The invention relates to a fixing device for catalyzer particles, wherein the catalyzer particles are provided by a packed bed through which a gas can flow in the direction of gravity.
Catalyzers, in reactors for gas phase reactions, for instance, can be present in the form of particles in a packed bed through which the gas flow passes through in the direction of gravity. It is necessary hereby to fix the particles in order to prevent any undesired particle motions, since such motions might generate wear and tear occurring by abrasion or loss by fragmenting the particles into smaller fractions.
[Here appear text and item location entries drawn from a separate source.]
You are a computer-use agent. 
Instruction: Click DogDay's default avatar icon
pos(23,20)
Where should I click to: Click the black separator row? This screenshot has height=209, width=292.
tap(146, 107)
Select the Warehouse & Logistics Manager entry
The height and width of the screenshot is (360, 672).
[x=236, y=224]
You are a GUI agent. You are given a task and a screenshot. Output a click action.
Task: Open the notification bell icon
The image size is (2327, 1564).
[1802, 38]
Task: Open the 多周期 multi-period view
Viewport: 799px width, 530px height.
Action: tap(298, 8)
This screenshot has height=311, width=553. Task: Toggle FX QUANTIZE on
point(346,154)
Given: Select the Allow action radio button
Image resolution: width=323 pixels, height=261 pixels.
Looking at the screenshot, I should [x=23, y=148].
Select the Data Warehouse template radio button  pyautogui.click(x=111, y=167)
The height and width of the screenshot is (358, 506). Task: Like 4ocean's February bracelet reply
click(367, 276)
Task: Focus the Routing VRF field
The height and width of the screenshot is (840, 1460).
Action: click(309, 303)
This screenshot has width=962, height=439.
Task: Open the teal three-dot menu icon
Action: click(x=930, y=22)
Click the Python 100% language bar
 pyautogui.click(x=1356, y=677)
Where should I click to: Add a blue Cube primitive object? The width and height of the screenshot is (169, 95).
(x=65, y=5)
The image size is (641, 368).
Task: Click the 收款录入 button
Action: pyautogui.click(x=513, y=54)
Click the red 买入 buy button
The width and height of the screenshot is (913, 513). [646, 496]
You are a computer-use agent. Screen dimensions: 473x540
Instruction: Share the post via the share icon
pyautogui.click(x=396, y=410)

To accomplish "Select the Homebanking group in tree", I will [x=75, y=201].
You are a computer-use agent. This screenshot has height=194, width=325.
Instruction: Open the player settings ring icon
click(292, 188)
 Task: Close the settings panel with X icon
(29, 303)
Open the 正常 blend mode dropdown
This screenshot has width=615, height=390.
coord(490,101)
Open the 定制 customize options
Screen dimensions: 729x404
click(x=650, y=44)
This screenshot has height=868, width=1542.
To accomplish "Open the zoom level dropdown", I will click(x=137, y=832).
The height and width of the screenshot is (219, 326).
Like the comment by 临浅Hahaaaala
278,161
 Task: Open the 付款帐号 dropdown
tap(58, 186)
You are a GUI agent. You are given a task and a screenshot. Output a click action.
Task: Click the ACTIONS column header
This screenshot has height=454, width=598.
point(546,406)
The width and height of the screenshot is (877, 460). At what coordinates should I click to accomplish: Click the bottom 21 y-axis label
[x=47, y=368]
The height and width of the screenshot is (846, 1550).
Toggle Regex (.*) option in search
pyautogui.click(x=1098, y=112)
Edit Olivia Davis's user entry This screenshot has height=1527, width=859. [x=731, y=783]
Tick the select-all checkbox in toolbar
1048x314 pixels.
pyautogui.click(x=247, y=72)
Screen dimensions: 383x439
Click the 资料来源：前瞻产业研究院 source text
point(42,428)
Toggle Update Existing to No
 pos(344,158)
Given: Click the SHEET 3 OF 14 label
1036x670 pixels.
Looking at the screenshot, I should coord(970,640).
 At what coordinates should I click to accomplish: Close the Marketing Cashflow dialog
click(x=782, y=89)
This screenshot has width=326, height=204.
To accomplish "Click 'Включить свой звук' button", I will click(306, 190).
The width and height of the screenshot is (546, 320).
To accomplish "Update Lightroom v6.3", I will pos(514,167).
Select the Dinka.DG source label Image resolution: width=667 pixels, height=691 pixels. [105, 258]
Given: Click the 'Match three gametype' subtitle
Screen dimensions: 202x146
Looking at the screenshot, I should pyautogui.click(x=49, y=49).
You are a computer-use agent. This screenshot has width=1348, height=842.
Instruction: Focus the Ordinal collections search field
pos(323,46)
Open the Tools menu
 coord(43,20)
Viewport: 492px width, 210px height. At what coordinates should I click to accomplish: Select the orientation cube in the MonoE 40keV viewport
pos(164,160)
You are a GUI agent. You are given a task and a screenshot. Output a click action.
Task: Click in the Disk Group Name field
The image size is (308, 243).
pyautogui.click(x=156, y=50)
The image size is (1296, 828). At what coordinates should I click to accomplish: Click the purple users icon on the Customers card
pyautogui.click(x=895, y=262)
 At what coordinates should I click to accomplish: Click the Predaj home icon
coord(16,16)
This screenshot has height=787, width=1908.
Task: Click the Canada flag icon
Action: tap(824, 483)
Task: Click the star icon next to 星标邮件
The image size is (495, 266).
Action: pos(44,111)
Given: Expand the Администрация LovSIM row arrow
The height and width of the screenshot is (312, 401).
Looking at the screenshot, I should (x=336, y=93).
This may result in a higher pressure loss in the catalyzer bed, or the particle fragments discharged along with the gas flow may affect downstream plant sections in an undesired way.
The problem is of even higher relevance under certain circumstances in gas phase reactions such as propane or butane dehydration, in which a process gas and a reaction gas have to be mixed prior to their entry into the catalyzer bed. In this regard, the smaller quantity of gas flow may be introduced into the other gas flow at high velocity, for instance, only a very short duration (<100 ms) of presence in the free space prior to entry into the catalyzer bed being tolerated in frequent cases. This fat requires, in addition to high flow velocities, a small distance between the mixing nozzles and the catalyzer surface. Any turbulence generated by the flow against the surface of the packed bed, and even locally formed eddy and backflow under certain circumstances, may lead to some catalyzer particles coming into motion in an undesired way, which may lead to said abrasion and/or particle breakage on the long run.
A number of different approaches are known to prevent such disadvantageous consequences. You may for instance place on the catalyzer bed a layer of very large particles which are mostly inert regarding the intended reaction. You may also use comparably large ceramic balls for this purpose which will fix the packed bed consisting of very small catalyzer particles in a similar way as the one achieved with the large particles. One of the problems, especially when using said procedures in which a short period of presence of the gas flow in the free space in front of the catalyzer bed is required, will be the heavily increased period of presence of the gas flow prior to entering into the catalyzer layer because of its flow through the ball bed. As local channels and free spaces inside the ball bed will hinder any further mixture of the gases, optimum mixing should already have taken place above the balls so that the flow through the balls will only increase the period of presence, but not represent the mixing track itself.
When using balls which are comparably large in relation to the catalyzer particles, one of the problems will be that said balls will often lead to irregular packing with industrial reactors, thus rendering the surface of the ball bed which faces the gas nozzles also irregular. The surface, which is now, on the basis of the large balls, substantially coarser and which has a stochastic structure, will increase its tendency to form local eddy and recirculation zones, which again means another negative influence on the period of presence of the gas mixture.
Another publicly known possibility to fix catalyzer particles in a packed bed consists in the covering of the bed with a permanently mounted perforated metal sheet. This would raise the problem of the catalyzer bed yielding and slumping during operation. Local hollow spaces could form underneath the sheet, which could by themselves generate recirculation zones and similar turbulence, with the result that particles could be set in motion thus leading to the disadvantageous consequences described in the foregoing. This effect is then reinforced by the acceleration of gas flow into and through the perforations in the perforated sheet.
It is the purpose of the invention to provide, in particular for packed beds which can be passed through in the direction of gravity, a fixing device for catalyzer particles which does not have the disadvantages described in the foregoing and which especially suffers from little specific pressure loss, which will remain low even if dirt should arise from the operating process; a fixing device which has a minimum influence on the period of presence of the gas flowing through; which ensures the reliable hold-down of the catalyzer particles even at high approach velocities; and which is flexible to a certain degree in order to adapt to bed changes.
The invention achieves this goal with the fixing device for catalyzer particles characterised in the detailed description below.
The fixing device of the invention means that, in a reactor, as it is described in the applicant's DE 103 59 744 A1, for instance, a layer of a metal braiding, consisting of single metal braiding elements which are firmly braided together is placed on the catalyzer particles bed. The particles are held down by the dead weight of said metal braiding. The fact that the uppermost particle layer is jammed within the metal braiding will furthermore prevents the particles from moving transversally.